Bir tarafta 1990 yılında Yavuz Turgul’un çektiği, Şener Şen’in başrolü oynadığı sinemamızın en müthiş örneklerinden Aşk Filmlerinin Unutulmaz Yönetmeni; diğer tarafta ise Cem Yılmaz’ın yazıp, yönetip, oynadığı 2014 yapımı Pek Yakında. Esasen iki filmin yapı olarak birbirine ne kadar benzediğini anlatmaya lüzum yok. Zaten Cem Yılmaz da bu projeye başladığı günden itibaren, Aşk Filmlerinin Unutulmaz Yönetmeni’nden ilham aldığını her platformda dile getirip durdu. Bir başka deyişle yiğidi öldürmeden de hakkını verdi.

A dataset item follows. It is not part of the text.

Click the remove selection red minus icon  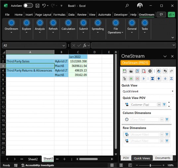click(x=137, y=79)
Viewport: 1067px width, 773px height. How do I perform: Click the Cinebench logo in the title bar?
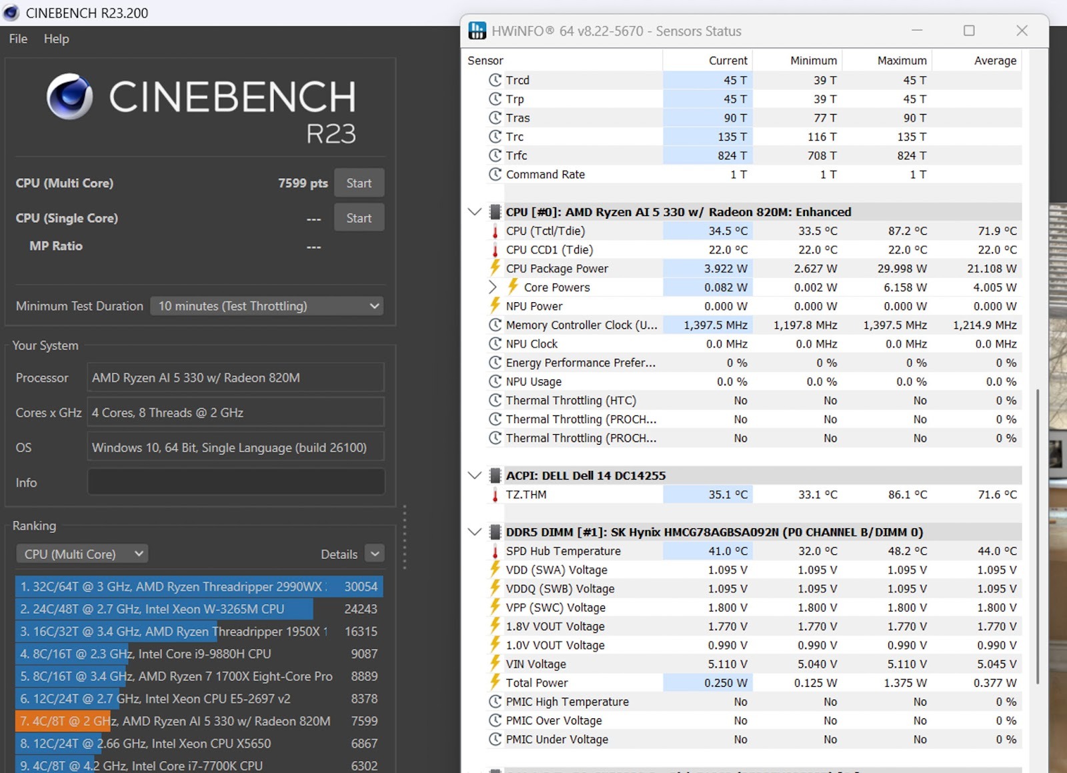tap(11, 13)
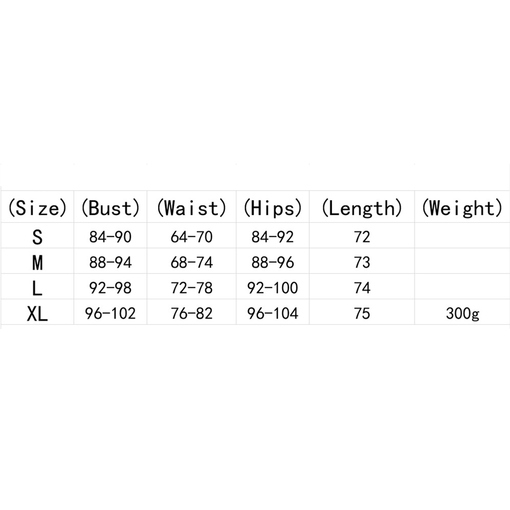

Pek Yakında; başından sonuna dek yalnızca Yavuz Turgul’un naif filmine göndermeler yapmıyor. Cem Yılmaz’ın Yeşilçam özlemini de devamlı su yüzüne çıkarıyor. Gerek Özkan Uğur’un can verdiği Ejder karakterinin yaşadığı eski hanın atmosferiyle, gerek diyaloglarıyla, film bizi 1980’lerin büyülü günlerine doğru bir yolculuğa çıkarıyor. Sadri Alışık’tan, Adile Naşit’e kadar birçok Yeşilçam yıldızına gerekli saygıyı gösteren Pek Yakında, şüphesiz bu duruşuyla da takdiri hak ediyor.

Gelelim yazımızın konusuna. Şöyle iki filmin ana karakterlerine göz atacak olursak; Haşmet Asilkan, şarkıcı-türkücü filmi çekmekten bıkmış, dönemin modasına ayak uydurmaya çalışan ve bir nebze de kendini diğerlerine kanıtlamak zorunda hisseden bir yönetmendir. Filmci Zafer ise, Eşkıya’daki figüranlık tecrübesinden sonra korsan dvd işine girmiş, ailesini kaybetmenin eşiğine gelince de onları tekrar kazanmak adına film çekmeye karar veren çiçeği burnunda bir prodüktördür.

Bakıldığı zaman bu iki karakterin de yolunda gitmeyen birtakım şeyleri değiştirmek adına hayatlarının filmini çekmek istemelerine şahitlik ediyoruz. Haşmet Asilkan, bu süreçte tüm yükü sırtına yüklerken; Filmci Zafer ise şenlikli bir aileyi andıran ekibiyle tüm problemleri paylaşmaktadır. Bu noktada önemli olan bir diğer konu ise; Aşk Filmlerinin Unutulmaz Yönetmeni’ni efsane yapan birçok detayın, Pek Yakında’nın içine, karakterlerin arasına serpiştirilmiş olması.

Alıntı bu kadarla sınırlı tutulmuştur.